To do: Nothing but the lines from the one with "This screenshot has width=1360, height=728." through the end of the records may appear in the answer, each reproduced exactly, pictures omitted.
___ Supplied data
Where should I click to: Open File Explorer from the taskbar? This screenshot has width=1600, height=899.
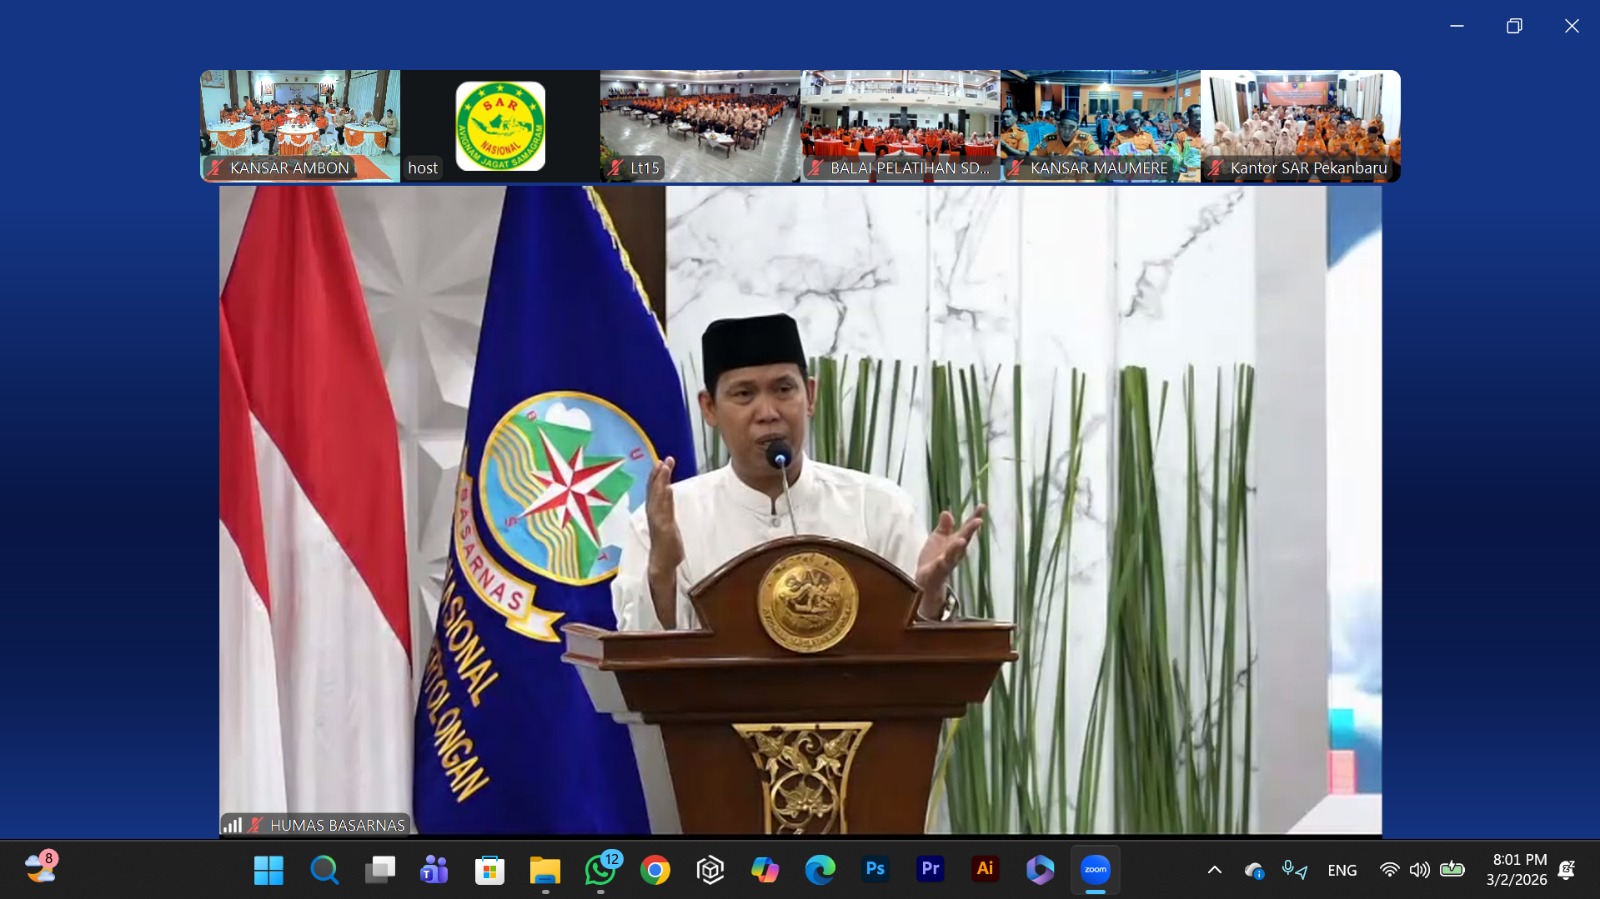pos(545,870)
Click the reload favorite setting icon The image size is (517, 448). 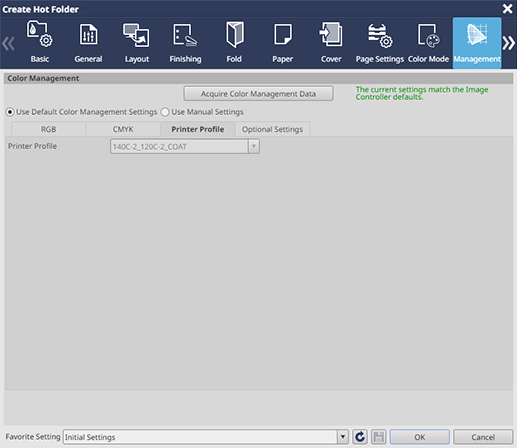[x=360, y=437]
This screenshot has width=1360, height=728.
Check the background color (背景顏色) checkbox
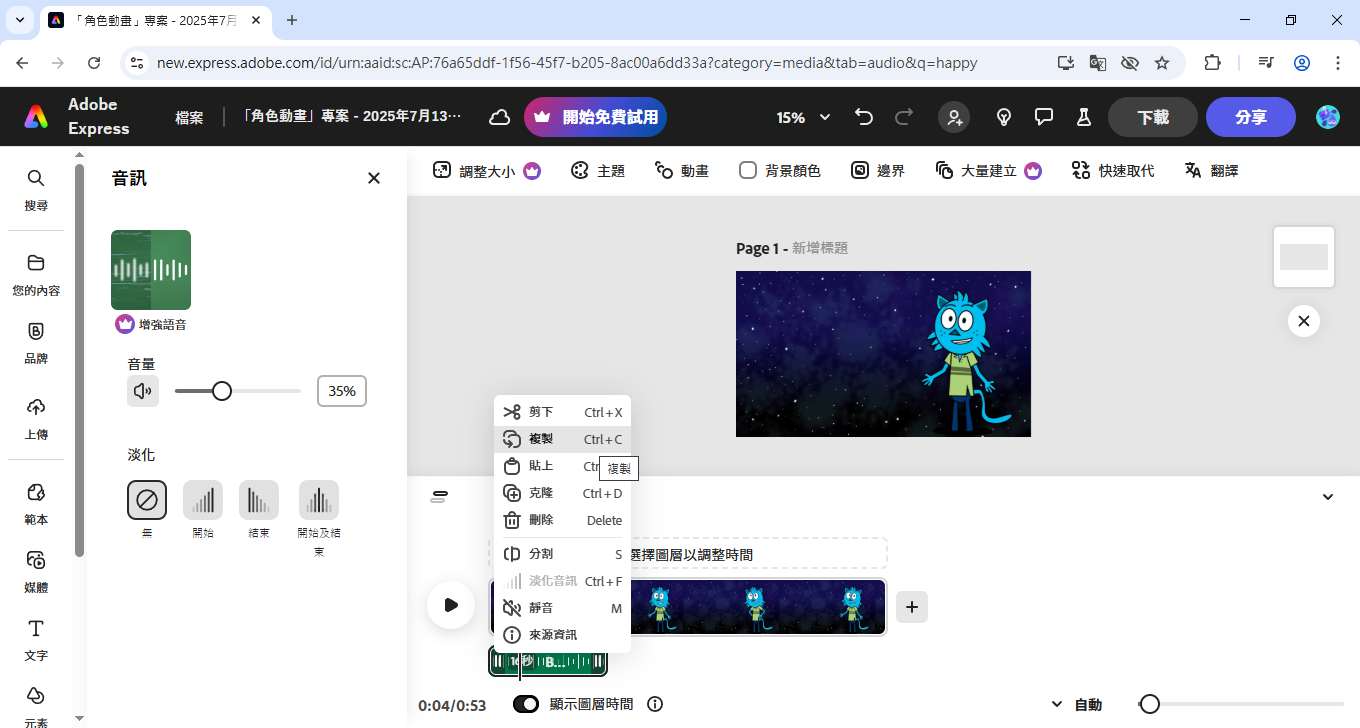click(748, 171)
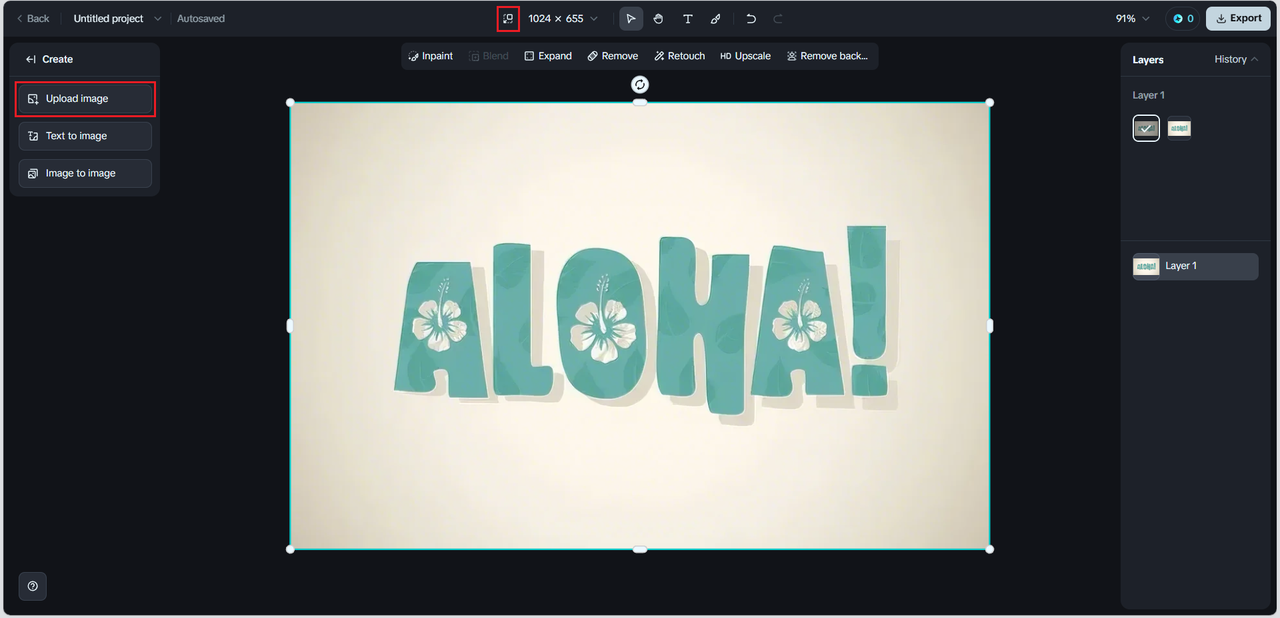Click the Export button
1280x618 pixels.
[x=1238, y=19]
______
Task result:
This screenshot has width=1360, height=728.
Check the background color (背景顏色) checkbox
click(748, 171)
Click the Export button
1280x618 pixels.
[x=1238, y=19]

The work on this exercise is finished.